#### [PROBLEM TO SOLVE]
Copy the lines below exactly. Start at the first and finish with the line containing "Comment casser bouclier".

#### [DATA IN THIS EXERCISE]
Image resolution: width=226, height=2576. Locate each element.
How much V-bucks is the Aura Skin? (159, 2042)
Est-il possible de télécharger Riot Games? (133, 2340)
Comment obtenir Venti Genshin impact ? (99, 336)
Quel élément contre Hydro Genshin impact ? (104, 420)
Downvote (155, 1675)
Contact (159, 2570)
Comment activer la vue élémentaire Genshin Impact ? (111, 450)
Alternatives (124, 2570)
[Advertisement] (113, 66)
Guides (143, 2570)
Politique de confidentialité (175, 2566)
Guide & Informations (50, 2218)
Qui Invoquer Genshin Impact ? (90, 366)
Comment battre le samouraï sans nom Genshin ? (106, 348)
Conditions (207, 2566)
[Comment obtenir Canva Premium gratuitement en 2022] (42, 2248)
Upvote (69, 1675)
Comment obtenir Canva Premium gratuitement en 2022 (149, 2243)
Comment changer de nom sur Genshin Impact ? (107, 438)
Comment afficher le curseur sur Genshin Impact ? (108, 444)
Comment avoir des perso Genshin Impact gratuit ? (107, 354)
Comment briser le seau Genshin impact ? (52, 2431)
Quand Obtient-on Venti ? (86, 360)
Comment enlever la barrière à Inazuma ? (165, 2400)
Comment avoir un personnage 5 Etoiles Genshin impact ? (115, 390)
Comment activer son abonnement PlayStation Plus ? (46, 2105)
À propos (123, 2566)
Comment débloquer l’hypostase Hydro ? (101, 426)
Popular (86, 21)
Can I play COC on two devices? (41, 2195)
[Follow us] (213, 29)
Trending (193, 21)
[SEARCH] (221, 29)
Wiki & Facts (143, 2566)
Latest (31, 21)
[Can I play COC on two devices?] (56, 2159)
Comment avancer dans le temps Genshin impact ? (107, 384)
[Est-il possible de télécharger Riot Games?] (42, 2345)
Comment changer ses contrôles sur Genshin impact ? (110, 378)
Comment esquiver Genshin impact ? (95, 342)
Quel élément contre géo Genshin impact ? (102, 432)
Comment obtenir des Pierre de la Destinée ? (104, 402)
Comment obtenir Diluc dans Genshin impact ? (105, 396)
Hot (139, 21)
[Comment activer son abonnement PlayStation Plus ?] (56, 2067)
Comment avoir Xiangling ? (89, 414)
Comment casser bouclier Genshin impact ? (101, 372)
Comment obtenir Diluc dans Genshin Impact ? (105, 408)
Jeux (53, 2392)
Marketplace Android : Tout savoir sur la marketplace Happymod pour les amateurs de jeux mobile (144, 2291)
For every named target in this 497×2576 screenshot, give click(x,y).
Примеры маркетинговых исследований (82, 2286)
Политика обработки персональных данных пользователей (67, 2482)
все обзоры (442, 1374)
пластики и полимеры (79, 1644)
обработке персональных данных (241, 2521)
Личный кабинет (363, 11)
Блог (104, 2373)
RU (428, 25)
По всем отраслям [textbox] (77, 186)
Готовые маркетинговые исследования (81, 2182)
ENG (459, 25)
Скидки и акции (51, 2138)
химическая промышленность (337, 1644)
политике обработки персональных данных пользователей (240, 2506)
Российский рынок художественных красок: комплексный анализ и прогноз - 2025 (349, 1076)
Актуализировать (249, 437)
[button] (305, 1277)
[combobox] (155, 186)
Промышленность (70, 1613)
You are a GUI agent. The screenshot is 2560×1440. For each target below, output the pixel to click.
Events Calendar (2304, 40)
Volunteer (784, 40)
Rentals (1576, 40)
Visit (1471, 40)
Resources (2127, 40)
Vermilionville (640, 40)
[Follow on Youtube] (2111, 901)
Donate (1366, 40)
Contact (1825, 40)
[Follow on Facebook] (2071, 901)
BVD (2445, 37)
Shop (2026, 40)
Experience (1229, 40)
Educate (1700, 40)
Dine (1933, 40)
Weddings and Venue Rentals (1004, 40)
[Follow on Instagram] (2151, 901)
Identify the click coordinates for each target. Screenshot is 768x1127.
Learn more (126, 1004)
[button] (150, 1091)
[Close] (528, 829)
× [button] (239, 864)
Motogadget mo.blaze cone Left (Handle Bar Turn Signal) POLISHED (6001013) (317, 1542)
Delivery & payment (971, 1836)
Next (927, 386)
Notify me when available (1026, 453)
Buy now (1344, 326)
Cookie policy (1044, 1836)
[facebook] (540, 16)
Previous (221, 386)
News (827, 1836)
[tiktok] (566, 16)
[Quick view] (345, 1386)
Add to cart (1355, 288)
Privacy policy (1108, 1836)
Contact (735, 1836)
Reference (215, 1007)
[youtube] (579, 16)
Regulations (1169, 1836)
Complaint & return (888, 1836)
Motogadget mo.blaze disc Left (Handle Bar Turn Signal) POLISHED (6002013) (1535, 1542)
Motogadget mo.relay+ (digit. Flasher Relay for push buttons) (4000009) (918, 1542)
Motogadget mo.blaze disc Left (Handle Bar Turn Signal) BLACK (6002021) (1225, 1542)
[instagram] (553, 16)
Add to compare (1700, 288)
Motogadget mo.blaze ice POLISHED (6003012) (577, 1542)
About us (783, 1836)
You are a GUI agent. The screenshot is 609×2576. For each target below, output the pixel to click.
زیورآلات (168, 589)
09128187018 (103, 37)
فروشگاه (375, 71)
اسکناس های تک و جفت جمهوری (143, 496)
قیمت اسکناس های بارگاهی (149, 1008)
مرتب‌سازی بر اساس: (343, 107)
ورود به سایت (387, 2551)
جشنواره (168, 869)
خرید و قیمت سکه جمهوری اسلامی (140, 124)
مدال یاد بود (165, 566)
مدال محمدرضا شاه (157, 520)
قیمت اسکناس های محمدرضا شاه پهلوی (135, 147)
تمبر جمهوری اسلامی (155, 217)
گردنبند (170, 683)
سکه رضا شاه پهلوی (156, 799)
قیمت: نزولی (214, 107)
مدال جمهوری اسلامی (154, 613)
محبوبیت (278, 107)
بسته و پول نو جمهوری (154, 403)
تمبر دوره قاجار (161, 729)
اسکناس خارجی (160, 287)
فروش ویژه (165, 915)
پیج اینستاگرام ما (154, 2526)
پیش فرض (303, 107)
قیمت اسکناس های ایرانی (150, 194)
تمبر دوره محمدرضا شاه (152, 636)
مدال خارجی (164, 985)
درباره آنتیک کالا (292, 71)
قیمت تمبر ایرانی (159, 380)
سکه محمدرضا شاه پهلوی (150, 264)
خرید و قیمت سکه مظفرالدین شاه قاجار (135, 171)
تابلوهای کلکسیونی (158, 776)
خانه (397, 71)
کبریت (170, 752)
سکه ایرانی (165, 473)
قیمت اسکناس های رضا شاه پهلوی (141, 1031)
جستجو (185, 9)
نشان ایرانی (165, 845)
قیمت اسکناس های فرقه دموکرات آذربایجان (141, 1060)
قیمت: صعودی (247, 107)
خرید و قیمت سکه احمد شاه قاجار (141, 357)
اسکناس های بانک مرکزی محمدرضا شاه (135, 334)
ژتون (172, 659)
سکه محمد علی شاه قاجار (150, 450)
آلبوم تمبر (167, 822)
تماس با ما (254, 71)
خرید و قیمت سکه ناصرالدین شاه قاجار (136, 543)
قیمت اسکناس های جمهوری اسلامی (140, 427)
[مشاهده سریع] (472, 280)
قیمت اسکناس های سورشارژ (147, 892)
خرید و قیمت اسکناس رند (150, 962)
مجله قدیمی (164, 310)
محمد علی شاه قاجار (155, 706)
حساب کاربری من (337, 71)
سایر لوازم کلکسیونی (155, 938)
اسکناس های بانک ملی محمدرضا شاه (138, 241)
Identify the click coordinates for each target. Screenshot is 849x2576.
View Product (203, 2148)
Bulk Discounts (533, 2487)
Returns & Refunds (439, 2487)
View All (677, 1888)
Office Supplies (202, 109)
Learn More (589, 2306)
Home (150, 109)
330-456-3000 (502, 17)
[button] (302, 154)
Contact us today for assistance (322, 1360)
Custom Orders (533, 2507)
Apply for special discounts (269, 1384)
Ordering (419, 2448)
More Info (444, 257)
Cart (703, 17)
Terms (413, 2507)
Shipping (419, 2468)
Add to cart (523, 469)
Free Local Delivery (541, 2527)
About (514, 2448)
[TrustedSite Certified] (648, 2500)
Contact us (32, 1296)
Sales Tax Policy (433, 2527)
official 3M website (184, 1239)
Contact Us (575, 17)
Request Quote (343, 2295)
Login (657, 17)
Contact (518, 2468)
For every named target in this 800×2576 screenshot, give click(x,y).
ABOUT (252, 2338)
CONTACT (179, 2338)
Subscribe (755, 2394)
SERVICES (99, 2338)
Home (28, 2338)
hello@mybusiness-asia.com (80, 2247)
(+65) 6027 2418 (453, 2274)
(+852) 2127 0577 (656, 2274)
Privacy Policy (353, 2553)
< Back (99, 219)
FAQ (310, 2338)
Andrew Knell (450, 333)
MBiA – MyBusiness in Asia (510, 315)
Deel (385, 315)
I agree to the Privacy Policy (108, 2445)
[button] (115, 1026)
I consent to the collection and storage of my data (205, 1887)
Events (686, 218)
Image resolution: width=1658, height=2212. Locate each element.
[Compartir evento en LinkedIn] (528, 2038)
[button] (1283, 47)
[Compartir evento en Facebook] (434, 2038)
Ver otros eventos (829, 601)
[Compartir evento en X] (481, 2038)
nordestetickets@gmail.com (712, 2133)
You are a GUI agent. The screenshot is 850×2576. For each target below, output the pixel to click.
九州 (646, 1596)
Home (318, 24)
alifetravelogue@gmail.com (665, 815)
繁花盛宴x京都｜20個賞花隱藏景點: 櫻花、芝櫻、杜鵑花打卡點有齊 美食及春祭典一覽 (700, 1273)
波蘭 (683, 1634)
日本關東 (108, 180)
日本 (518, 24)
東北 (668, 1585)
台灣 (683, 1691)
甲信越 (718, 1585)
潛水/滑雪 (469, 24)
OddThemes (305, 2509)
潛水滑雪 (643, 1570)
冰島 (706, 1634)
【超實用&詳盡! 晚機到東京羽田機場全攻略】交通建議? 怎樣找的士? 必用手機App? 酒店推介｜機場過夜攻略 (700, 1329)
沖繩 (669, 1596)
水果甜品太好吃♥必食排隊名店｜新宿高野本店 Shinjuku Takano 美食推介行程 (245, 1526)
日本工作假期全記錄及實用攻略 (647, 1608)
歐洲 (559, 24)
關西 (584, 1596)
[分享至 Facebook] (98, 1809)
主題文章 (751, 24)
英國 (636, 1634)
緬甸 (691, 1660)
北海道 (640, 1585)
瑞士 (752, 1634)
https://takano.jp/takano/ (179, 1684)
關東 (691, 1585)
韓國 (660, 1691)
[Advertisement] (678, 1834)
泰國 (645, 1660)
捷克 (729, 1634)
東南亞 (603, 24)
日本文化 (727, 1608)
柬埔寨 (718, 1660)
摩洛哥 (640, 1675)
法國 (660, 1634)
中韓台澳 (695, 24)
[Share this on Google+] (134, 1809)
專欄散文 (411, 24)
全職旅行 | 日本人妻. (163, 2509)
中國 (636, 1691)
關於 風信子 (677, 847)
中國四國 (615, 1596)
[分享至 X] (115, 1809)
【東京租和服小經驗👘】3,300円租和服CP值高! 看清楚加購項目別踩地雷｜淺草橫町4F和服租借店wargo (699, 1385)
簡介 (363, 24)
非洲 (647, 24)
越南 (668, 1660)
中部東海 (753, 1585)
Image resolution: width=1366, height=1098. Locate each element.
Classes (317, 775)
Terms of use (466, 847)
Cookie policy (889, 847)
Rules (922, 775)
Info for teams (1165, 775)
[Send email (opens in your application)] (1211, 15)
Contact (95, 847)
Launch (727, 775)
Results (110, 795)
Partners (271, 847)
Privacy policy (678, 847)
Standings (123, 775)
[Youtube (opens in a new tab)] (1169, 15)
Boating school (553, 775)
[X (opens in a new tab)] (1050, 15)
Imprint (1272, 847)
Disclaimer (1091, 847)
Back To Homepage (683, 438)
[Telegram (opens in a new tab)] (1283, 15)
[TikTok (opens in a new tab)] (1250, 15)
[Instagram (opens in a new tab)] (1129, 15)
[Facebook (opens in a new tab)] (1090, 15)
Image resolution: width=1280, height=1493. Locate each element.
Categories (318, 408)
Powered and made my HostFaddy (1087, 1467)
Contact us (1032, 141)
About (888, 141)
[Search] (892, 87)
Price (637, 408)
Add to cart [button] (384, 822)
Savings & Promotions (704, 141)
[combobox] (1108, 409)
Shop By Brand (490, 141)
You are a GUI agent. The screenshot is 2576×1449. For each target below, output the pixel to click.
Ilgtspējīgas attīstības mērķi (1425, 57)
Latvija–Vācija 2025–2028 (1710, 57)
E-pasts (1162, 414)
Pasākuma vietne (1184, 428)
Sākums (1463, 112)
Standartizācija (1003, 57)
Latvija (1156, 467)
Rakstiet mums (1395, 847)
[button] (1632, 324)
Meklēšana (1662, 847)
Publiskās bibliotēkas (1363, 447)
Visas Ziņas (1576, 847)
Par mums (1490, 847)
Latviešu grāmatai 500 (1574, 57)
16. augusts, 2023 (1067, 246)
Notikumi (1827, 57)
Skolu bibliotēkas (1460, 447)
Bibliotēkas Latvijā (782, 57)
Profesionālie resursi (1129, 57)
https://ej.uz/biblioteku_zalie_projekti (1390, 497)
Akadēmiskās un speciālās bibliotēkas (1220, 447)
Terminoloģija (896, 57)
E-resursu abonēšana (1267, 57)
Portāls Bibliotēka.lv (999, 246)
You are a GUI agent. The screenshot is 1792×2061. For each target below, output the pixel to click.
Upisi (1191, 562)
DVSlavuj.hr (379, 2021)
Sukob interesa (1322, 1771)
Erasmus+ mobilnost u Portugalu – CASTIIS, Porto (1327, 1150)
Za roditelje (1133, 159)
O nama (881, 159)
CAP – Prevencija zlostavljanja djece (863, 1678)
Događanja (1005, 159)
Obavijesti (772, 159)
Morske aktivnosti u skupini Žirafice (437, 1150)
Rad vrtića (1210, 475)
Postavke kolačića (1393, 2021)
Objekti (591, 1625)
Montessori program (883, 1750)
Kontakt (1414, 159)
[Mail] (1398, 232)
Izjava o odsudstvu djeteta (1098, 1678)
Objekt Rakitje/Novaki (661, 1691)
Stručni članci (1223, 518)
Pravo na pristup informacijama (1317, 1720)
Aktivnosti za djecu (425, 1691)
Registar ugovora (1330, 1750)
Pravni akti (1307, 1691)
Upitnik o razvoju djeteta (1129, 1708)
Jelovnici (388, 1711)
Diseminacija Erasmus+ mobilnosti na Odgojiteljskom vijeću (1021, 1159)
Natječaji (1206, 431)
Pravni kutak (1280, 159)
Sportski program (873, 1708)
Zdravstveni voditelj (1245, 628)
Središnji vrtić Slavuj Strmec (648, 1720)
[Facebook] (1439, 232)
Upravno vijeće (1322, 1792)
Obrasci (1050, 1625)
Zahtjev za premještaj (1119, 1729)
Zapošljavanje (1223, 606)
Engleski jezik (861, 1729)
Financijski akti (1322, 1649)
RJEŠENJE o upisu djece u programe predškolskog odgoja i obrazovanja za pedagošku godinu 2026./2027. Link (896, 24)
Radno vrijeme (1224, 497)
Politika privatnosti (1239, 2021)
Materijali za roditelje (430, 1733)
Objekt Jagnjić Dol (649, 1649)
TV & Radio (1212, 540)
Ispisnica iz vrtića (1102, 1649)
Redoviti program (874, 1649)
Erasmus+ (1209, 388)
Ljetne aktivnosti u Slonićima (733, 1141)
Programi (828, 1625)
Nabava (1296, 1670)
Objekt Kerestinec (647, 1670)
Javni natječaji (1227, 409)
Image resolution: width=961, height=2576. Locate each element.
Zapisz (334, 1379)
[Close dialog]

#### [EXERCISE RESULT]
Image resolution: width=226, height=2576. Locate each element.
How much V-bucks is the Aura Skin? (159, 2042)
Est-il possible de télécharger Riot Games? (133, 2340)
Comment obtenir Venti Genshin impact ? (99, 336)
Quel élément contre Hydro Genshin impact ? (104, 420)
Downvote (155, 1675)
Contact (159, 2570)
Comment activer la vue élémentaire Genshin Impact ? (111, 450)
Alternatives (124, 2570)
[Advertisement] (113, 66)
Guides (143, 2570)
Politique de confidentialité (175, 2566)
Guide & Informations (50, 2218)
Qui Invoquer Genshin Impact ? (90, 366)
Comment battre le samouraï sans nom Genshin ? (106, 348)
Conditions (207, 2566)
[Comment obtenir Canva Premium gratuitement en 2022] (42, 2248)
Upvote (69, 1675)
Comment obtenir Canva Premium gratuitement en 2022 (149, 2243)
Comment changer de nom sur Genshin Impact ? (107, 438)
Comment afficher le curseur sur Genshin Impact ? (108, 444)
Comment avoir des perso Genshin Impact gratuit ? (107, 354)
Comment briser le seau Genshin impact ? (52, 2431)
Quand Obtient-on Venti ? (86, 360)
Comment enlever la barrière à Inazuma ? (165, 2400)
Comment avoir un personnage 5 Etoiles Genshin impact ? (115, 390)
Comment activer son abonnement PlayStation Plus ? (46, 2105)
À propos (123, 2566)
Comment débloquer l’hypostase Hydro ? (101, 426)
Popular (86, 21)
Can I play COC on two devices? (41, 2195)
[Follow us] (213, 29)
Trending (193, 21)
[SEARCH] (221, 29)
Wiki & Facts (143, 2566)
Latest (31, 21)
[Can I play COC on two devices?] (56, 2159)
Comment avancer dans le temps Genshin impact ? (107, 384)
[Est-il possible de télécharger Riot Games?] (42, 2345)
Comment changer ses contrôles sur Genshin impact ? (110, 378)
Comment esquiver Genshin impact ? (95, 342)
Quel élément contre géo Genshin impact ? (102, 432)
Comment obtenir des Pierre de la Destinée ? (104, 402)
Comment obtenir Diluc dans Genshin impact ? (105, 396)
Hot (139, 21)
[Comment activer son abonnement PlayStation Plus ?] (56, 2067)
Comment avoir Xiangling ? (89, 414)
Comment casser bouclier Genshin impact ? (101, 372)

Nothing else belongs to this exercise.